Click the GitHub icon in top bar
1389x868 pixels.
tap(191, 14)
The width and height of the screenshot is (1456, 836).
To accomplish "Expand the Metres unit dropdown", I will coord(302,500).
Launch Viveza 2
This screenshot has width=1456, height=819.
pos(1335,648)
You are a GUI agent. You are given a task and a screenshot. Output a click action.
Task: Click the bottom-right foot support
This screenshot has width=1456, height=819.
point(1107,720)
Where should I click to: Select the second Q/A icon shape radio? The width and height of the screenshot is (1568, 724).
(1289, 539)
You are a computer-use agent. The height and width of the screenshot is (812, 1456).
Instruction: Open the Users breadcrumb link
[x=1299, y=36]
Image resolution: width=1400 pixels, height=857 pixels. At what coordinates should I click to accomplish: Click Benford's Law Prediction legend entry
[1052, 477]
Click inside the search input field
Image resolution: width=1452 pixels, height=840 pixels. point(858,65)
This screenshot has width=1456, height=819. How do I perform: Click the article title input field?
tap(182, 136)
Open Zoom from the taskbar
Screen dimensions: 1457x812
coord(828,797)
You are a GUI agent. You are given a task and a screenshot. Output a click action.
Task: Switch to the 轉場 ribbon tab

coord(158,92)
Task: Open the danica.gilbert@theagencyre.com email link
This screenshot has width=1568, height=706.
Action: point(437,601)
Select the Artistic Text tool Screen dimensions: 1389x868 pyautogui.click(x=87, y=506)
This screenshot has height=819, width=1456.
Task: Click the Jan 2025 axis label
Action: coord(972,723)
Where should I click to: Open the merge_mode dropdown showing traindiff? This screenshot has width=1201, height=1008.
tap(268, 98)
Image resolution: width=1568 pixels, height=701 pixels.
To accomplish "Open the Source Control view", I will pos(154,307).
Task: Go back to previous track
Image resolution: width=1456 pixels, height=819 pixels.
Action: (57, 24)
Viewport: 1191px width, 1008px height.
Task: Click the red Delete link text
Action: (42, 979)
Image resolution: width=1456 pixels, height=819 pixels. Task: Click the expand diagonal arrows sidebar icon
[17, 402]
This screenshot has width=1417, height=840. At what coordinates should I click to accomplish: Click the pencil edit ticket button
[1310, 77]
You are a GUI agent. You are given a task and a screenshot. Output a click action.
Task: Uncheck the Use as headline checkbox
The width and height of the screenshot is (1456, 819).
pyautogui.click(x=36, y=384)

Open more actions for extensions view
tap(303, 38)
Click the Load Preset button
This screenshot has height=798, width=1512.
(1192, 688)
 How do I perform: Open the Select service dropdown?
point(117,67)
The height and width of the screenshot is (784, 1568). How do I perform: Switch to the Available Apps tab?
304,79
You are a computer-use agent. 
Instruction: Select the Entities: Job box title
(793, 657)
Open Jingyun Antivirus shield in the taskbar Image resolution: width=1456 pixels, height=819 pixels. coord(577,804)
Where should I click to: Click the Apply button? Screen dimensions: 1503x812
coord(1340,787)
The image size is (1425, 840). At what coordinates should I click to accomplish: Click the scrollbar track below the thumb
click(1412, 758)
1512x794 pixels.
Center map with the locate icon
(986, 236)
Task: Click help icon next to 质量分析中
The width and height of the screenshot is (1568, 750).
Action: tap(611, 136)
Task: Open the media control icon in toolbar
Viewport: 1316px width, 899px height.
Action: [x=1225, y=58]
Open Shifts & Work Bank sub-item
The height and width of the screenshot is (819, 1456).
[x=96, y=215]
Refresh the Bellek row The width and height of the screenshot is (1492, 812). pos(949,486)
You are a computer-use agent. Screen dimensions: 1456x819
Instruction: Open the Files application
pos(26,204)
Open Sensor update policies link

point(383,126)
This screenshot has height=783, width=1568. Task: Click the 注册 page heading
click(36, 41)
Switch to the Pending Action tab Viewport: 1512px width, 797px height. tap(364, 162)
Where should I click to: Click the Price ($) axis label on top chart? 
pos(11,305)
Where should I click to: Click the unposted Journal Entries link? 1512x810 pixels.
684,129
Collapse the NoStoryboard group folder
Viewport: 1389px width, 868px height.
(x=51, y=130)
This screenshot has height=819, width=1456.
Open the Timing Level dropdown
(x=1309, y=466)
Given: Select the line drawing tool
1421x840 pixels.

—————

* Work item: Each line of the data should be given back exactly.

* Reply to the exercise:
Click the GitHub icon in top bar
1389x868 pixels.
tap(191, 14)
The width and height of the screenshot is (1456, 836).
To accomplish "Expand the Metres unit dropdown", I will coord(302,500).
Launch Viveza 2
This screenshot has width=1456, height=819.
pos(1335,648)
You are a GUI agent. You are given a task and a screenshot. Output a click action.
Task: Click the bottom-right foot support
This screenshot has width=1456, height=819.
point(1107,720)
Where should I click to: Select the second Q/A icon shape radio? The width and height of the screenshot is (1568, 724).
(1289, 539)
You are a computer-use agent. The height and width of the screenshot is (812, 1456).
Instruction: Open the Users breadcrumb link
[x=1299, y=36]
Image resolution: width=1400 pixels, height=857 pixels. At what coordinates should I click to accomplish: Click Benford's Law Prediction legend entry
[1052, 477]
Click inside the search input field
Image resolution: width=1452 pixels, height=840 pixels. point(858,65)
This screenshot has width=1456, height=819. How do I perform: Click the article title input field?
tap(182, 136)
Open Zoom from the taskbar
Screen dimensions: 1457x812
coord(828,797)
You are a GUI agent. You are given a task and a screenshot. Output a click action.
Task: Switch to the 轉場 ribbon tab

coord(158,92)
Task: Open the danica.gilbert@theagencyre.com email link
This screenshot has width=1568, height=706.
Action: point(437,601)
Select the Artistic Text tool Screen dimensions: 1389x868 pyautogui.click(x=87, y=506)
This screenshot has height=819, width=1456.
Task: Click the Jan 2025 axis label
Action: coord(972,723)
Where should I click to: Open the merge_mode dropdown showing traindiff? This screenshot has width=1201, height=1008.
tap(268, 98)
Image resolution: width=1568 pixels, height=701 pixels.
To accomplish "Open the Source Control view", I will pos(154,307).
Task: Go back to previous track
Image resolution: width=1456 pixels, height=819 pixels.
Action: (57, 24)
Viewport: 1191px width, 1008px height.
Task: Click the red Delete link text
Action: (42, 979)
Image resolution: width=1456 pixels, height=819 pixels. Task: Click the expand diagonal arrows sidebar icon
[17, 402]
This screenshot has width=1417, height=840. At what coordinates should I click to accomplish: Click the pencil edit ticket button
[1310, 77]
You are a GUI agent. You are given a task and a screenshot. Output a click action.
Task: Uncheck the Use as headline checkbox
The width and height of the screenshot is (1456, 819).
pyautogui.click(x=36, y=384)

Open more actions for extensions view
tap(303, 38)
Click the Load Preset button
This screenshot has height=798, width=1512.
(1192, 688)
 How do I perform: Open the Select service dropdown?
point(117,67)
The height and width of the screenshot is (784, 1568). How do I perform: Switch to the Available Apps tab?
304,79
You are a computer-use agent. 
Instruction: Select the Entities: Job box title
(793, 657)
Open Jingyun Antivirus shield in the taskbar Image resolution: width=1456 pixels, height=819 pixels. coord(577,804)
Where should I click to: Click the Apply button? Screen dimensions: 1503x812
coord(1340,787)
The image size is (1425, 840). At what coordinates should I click to accomplish: Click the scrollbar track below the thumb
click(1412, 758)
1512x794 pixels.
Center map with the locate icon
(986, 236)
Task: Click help icon next to 质量分析中
The width and height of the screenshot is (1568, 750).
Action: tap(611, 136)
Task: Open the media control icon in toolbar
Viewport: 1316px width, 899px height.
Action: [x=1225, y=58]
Open Shifts & Work Bank sub-item
The height and width of the screenshot is (819, 1456).
[x=96, y=215]
Refresh the Bellek row The width and height of the screenshot is (1492, 812). pos(949,486)
You are a computer-use agent. Screen dimensions: 1456x819
Instruction: Open the Files application
pos(26,204)
Open Sensor update policies link

point(383,126)
This screenshot has height=783, width=1568. Task: Click the 注册 page heading
click(36, 41)
Switch to the Pending Action tab Viewport: 1512px width, 797px height. tap(364, 162)
Where should I click to: Click the Price ($) axis label on top chart? 
pos(11,305)
Where should I click to: Click the unposted Journal Entries link? 1512x810 pixels.
684,129
Collapse the NoStoryboard group folder
Viewport: 1389px width, 868px height.
(x=51, y=130)
This screenshot has height=819, width=1456.
Open the Timing Level dropdown
(x=1309, y=466)
Given: Select the line drawing tool
1421x840 pixels.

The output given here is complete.